Work instruction:
Return the data below exactly, but only from the line containing "Instruction: Pull out" through the line containing "Click the log scroll down arrow", with both of those lines included.

Given data:
+---+

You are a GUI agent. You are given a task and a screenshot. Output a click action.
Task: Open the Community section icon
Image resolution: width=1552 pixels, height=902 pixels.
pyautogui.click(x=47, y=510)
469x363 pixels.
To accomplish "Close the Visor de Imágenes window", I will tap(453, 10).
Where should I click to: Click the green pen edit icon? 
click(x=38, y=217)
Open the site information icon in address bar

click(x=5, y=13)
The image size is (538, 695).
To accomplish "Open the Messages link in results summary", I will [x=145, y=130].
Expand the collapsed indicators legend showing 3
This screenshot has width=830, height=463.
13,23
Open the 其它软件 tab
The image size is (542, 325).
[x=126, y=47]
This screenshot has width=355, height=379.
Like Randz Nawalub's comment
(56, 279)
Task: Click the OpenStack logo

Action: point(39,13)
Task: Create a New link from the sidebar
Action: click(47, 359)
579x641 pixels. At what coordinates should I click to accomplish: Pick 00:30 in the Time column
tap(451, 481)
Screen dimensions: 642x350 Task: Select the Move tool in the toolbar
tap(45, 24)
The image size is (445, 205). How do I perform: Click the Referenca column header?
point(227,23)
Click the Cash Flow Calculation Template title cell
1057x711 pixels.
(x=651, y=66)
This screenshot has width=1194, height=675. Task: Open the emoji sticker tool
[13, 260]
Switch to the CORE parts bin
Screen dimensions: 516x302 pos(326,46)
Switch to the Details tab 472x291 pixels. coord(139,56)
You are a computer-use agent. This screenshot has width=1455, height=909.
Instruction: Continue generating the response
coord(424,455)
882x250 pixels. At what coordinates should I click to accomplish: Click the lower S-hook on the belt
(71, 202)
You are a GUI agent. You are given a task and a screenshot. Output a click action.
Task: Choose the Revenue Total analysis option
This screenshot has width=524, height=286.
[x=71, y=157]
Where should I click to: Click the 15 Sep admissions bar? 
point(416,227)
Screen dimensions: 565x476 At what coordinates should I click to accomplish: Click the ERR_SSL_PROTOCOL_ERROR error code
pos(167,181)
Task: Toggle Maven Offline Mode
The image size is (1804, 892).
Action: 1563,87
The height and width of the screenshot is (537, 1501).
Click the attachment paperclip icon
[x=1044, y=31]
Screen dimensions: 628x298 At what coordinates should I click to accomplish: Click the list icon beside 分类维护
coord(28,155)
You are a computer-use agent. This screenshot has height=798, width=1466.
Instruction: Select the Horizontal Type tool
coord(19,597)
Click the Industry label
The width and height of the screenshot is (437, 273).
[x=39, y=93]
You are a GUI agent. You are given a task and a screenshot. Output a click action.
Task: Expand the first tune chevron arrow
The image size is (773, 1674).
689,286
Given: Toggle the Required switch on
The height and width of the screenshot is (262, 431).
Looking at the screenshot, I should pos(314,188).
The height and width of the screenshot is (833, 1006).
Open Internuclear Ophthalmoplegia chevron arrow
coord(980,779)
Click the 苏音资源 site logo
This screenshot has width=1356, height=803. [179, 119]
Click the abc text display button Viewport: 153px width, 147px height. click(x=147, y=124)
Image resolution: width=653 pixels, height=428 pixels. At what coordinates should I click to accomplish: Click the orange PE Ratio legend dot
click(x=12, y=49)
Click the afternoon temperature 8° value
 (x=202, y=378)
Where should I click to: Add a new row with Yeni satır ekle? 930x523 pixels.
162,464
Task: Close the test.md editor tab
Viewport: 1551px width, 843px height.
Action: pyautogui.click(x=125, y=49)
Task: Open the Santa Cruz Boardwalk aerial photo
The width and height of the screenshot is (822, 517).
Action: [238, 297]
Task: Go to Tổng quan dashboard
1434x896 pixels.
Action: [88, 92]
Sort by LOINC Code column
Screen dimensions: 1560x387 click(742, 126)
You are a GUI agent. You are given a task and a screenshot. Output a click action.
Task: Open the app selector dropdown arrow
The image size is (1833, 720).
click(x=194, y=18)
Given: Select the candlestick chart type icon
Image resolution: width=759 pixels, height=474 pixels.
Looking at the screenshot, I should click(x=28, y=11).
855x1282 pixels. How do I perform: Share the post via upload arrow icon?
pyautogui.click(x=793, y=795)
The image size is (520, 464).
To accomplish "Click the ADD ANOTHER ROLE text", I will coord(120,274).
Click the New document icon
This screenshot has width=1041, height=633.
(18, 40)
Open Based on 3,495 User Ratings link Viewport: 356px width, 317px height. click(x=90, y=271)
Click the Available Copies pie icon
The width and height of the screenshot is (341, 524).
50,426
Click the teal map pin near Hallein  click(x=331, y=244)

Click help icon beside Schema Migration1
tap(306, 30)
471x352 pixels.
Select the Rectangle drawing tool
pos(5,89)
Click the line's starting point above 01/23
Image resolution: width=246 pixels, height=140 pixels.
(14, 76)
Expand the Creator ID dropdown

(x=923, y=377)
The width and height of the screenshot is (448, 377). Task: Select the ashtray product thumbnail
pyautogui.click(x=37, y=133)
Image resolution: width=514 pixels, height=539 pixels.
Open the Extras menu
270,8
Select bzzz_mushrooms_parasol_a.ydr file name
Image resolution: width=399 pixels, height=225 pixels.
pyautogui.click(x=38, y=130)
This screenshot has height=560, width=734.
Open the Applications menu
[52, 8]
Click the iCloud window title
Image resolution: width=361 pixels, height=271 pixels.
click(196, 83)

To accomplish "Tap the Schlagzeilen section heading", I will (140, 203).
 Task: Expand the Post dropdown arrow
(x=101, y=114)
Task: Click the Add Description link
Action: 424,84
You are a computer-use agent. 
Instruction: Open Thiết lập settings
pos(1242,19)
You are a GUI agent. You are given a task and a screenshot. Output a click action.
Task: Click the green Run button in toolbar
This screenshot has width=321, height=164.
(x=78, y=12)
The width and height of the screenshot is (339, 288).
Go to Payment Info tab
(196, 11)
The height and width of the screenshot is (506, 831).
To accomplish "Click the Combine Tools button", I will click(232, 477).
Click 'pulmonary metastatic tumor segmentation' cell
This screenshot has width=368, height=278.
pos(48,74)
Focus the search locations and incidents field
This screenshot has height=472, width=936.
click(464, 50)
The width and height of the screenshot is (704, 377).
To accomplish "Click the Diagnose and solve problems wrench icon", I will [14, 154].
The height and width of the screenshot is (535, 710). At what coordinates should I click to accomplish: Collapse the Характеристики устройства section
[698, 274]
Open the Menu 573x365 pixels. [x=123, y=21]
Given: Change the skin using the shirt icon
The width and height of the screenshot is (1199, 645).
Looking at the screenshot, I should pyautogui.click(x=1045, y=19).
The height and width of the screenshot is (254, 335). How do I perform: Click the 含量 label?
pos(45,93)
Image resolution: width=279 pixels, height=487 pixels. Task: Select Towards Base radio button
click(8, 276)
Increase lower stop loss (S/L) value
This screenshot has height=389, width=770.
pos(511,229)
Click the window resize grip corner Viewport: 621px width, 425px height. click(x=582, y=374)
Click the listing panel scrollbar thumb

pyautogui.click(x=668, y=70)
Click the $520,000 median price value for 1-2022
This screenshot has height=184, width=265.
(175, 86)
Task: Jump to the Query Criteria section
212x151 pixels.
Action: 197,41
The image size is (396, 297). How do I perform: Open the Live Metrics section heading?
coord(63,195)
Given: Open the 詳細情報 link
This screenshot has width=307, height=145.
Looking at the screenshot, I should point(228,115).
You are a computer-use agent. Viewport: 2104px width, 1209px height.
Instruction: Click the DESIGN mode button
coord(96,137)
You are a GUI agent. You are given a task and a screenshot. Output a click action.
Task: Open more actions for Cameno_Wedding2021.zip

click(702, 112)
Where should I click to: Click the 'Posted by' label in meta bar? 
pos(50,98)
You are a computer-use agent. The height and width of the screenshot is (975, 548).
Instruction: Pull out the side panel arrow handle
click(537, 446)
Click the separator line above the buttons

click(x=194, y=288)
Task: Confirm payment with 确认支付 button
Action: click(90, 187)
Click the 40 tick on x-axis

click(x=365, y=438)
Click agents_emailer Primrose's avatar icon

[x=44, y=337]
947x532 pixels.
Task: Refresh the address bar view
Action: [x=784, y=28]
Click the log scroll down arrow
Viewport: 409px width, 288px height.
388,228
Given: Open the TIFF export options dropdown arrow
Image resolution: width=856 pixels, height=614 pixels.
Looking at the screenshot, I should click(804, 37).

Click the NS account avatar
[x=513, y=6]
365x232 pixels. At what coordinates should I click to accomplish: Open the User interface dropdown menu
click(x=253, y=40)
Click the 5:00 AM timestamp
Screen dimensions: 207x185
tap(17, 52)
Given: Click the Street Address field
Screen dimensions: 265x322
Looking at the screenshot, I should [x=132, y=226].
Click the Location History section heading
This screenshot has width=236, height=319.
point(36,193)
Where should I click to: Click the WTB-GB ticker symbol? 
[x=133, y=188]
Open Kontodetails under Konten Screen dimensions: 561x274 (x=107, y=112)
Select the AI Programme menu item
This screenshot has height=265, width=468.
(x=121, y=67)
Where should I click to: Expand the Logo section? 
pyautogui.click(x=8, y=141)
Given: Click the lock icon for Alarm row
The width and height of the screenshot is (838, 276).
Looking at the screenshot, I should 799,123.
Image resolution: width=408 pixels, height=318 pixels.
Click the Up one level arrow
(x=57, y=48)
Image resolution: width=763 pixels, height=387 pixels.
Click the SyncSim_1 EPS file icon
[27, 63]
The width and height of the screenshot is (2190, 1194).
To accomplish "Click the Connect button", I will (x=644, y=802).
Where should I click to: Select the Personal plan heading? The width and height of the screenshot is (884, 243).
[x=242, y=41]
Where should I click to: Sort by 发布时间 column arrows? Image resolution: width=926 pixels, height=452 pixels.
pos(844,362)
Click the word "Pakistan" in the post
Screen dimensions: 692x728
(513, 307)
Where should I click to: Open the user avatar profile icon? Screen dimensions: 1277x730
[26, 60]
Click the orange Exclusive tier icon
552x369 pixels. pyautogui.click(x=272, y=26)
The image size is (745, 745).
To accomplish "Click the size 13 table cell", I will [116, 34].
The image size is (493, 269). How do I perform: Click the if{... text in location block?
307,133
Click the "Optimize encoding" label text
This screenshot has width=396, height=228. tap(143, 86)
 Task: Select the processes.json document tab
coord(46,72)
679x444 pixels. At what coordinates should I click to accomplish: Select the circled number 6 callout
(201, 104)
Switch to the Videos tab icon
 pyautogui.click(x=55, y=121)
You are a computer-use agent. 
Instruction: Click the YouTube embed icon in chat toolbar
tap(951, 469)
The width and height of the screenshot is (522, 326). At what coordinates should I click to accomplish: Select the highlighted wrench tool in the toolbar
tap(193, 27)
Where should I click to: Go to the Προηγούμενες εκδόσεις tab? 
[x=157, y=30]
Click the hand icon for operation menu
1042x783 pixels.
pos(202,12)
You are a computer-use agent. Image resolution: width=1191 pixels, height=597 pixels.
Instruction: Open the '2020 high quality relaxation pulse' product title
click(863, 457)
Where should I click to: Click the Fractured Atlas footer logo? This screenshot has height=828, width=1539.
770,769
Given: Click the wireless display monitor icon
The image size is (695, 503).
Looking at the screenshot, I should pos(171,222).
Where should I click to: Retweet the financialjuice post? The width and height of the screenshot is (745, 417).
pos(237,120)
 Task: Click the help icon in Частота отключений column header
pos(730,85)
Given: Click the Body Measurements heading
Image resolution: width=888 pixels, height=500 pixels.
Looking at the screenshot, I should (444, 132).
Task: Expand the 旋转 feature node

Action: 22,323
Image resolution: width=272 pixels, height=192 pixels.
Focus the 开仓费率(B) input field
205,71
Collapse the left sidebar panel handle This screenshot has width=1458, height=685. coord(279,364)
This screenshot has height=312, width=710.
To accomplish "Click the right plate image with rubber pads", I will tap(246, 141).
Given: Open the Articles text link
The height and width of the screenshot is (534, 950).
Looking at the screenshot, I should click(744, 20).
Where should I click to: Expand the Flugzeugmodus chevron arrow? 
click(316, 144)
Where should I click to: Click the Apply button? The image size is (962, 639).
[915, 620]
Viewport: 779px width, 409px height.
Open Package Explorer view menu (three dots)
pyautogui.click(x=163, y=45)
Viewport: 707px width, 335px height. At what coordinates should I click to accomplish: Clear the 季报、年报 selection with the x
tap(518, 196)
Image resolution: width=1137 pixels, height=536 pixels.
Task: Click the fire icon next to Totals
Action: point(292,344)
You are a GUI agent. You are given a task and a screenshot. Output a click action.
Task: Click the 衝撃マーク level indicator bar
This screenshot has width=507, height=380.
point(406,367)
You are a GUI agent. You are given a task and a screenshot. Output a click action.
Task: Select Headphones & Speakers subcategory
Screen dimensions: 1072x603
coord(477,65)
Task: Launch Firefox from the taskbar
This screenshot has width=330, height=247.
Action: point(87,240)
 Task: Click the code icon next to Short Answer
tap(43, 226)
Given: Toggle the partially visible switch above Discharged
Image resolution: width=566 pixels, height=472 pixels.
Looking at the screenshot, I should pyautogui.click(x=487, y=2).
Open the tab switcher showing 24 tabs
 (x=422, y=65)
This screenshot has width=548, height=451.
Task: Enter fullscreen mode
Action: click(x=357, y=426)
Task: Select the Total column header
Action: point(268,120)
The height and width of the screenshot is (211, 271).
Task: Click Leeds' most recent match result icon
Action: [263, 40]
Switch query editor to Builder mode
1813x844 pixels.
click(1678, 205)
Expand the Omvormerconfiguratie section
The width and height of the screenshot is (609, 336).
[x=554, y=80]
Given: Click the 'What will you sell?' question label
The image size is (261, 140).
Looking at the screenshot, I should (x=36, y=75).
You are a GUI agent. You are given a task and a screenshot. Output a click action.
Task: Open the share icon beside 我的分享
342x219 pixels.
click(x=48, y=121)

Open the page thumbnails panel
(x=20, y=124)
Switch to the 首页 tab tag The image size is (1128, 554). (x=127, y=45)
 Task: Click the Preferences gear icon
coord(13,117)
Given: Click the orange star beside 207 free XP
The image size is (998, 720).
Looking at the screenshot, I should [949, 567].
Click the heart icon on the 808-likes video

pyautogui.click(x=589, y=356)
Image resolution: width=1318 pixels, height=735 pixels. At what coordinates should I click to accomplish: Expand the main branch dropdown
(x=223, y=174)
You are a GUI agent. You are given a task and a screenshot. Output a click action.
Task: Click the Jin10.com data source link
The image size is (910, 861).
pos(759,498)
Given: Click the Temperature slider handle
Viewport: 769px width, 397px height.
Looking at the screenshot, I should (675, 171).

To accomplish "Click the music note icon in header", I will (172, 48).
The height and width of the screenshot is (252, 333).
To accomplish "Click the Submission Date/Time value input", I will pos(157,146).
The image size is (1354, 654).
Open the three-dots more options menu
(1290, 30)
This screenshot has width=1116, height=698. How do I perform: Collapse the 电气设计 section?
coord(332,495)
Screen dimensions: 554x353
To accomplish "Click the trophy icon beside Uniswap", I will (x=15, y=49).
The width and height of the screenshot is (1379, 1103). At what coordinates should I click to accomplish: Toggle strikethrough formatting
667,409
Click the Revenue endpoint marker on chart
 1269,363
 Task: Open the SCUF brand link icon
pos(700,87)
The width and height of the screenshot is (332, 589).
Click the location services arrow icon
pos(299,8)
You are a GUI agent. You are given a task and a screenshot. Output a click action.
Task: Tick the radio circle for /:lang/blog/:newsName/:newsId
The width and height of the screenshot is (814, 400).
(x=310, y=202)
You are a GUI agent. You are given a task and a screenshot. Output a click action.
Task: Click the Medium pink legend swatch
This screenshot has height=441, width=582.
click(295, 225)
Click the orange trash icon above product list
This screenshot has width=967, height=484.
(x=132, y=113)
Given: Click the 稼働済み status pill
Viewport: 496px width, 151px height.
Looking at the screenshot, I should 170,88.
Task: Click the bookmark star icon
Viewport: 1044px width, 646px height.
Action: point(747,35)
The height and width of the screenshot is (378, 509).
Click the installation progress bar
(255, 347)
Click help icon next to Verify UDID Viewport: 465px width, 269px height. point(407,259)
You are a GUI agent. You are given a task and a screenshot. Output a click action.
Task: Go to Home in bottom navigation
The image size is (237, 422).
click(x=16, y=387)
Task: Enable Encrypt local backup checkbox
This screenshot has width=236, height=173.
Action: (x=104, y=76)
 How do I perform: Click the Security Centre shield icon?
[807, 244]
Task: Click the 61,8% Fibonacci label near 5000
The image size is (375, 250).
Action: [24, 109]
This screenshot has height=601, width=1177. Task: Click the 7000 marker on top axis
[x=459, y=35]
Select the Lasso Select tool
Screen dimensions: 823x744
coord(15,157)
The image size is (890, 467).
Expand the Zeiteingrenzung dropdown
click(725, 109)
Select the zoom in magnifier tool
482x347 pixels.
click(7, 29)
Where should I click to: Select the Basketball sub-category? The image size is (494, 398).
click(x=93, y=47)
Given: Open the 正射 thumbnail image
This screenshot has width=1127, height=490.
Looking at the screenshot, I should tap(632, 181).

+---+

Reply:
Instruction: Pull out the side panel arrow handle
click(537, 446)
Click the separator line above the buttons

click(x=194, y=288)
Task: Confirm payment with 确认支付 button
Action: click(90, 187)
Click the 40 tick on x-axis

click(x=365, y=438)
Click agents_emailer Primrose's avatar icon

[x=44, y=337]
947x532 pixels.
Task: Refresh the address bar view
Action: [x=784, y=28]
Click the log scroll down arrow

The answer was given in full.